- Problem -
Everything from the line holding "Viewport: 893px width, 400px" through the final line of the records is to be transcribed exactly, except pictures, and nothing beyond that.

[[ Input data, beginning ]]

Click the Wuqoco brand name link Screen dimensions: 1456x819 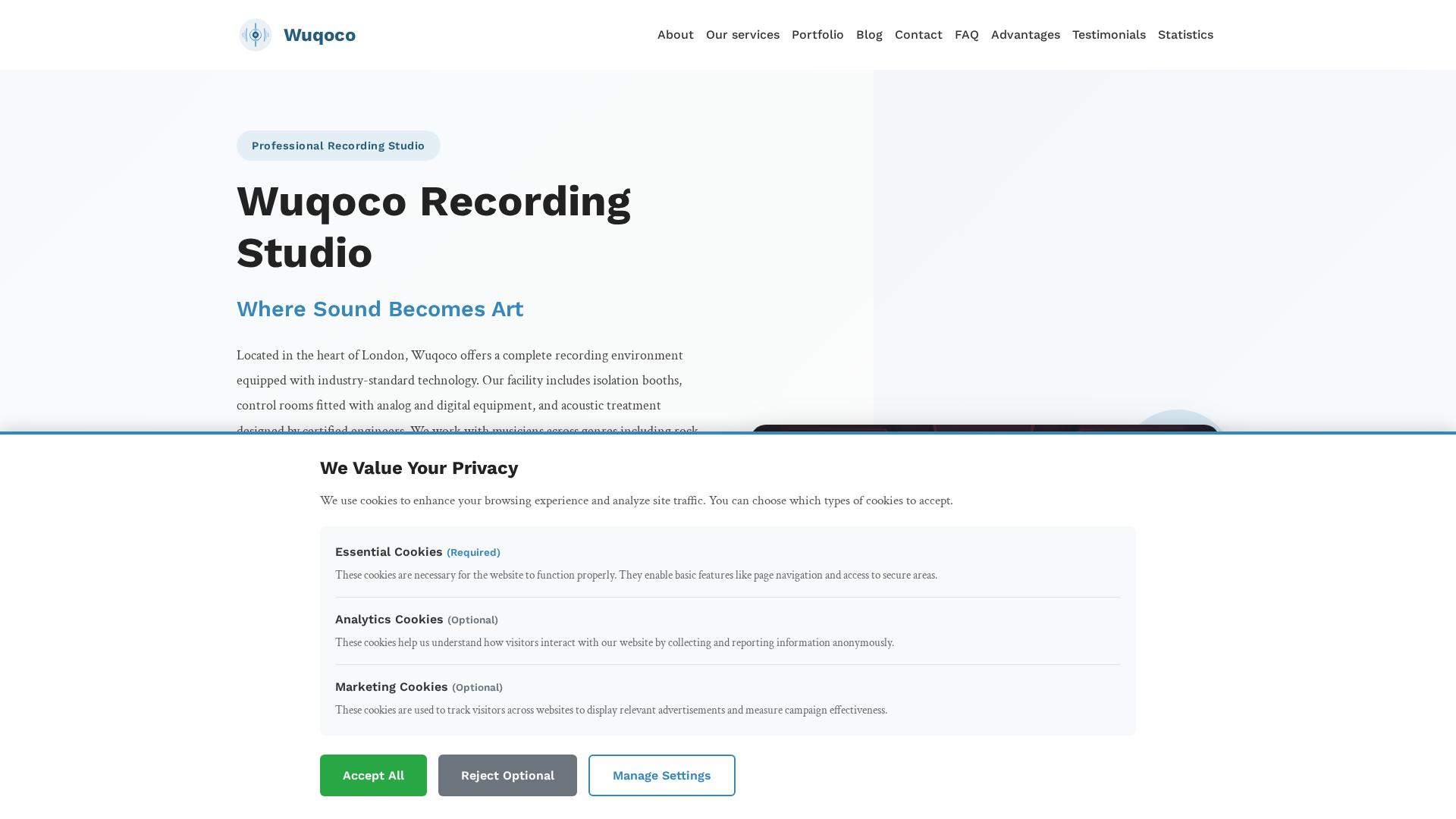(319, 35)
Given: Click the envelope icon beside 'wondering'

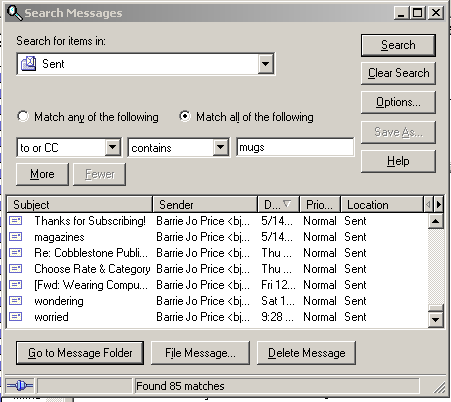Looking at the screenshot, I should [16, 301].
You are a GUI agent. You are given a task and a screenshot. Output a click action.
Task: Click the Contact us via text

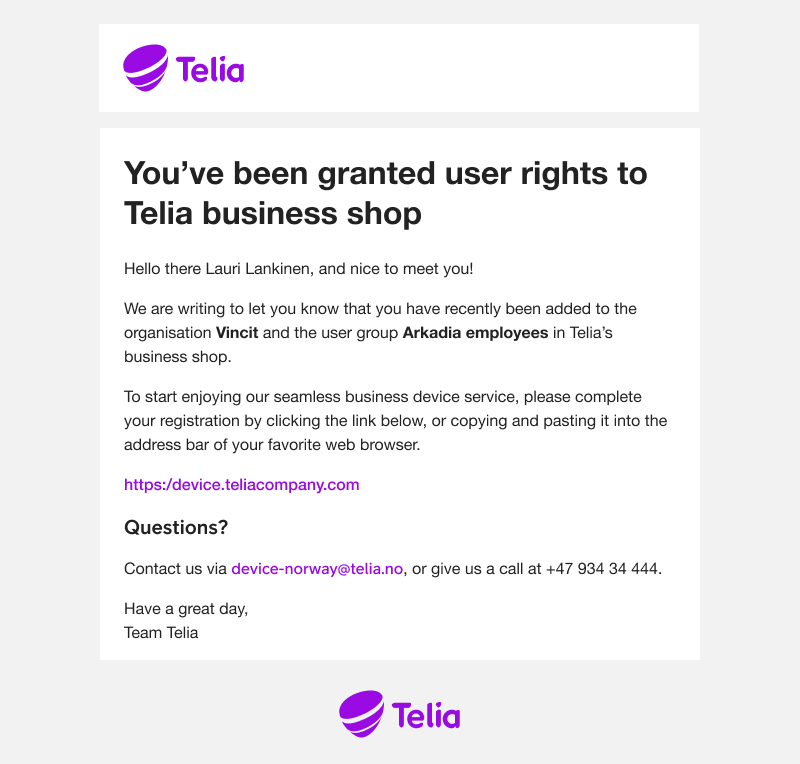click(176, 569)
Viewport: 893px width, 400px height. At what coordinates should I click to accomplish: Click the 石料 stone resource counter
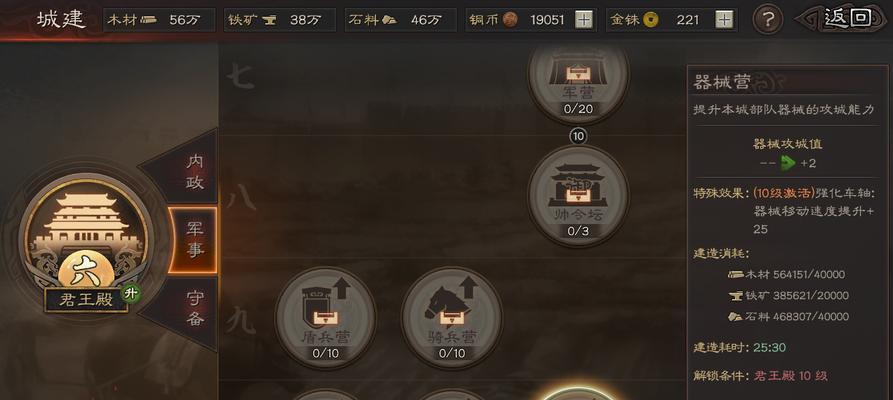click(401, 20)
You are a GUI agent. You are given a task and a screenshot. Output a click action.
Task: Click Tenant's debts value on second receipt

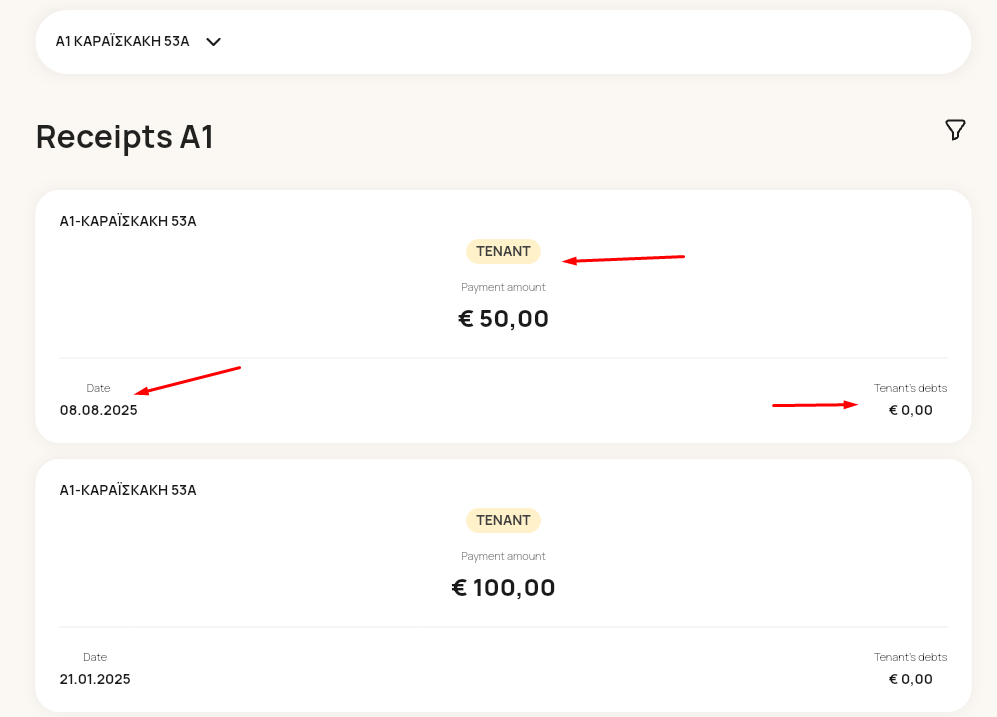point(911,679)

[[ Input data, end ]]

- Completed task -
Viewport: 893px width, 400px height. At what coordinates should I click to accomplish: Click the 石料 stone resource counter
click(401, 20)
You are a GUI agent. You are given a task and a screenshot. Output a click action.
Task: Click Tenant's debts value on second receipt

point(911,679)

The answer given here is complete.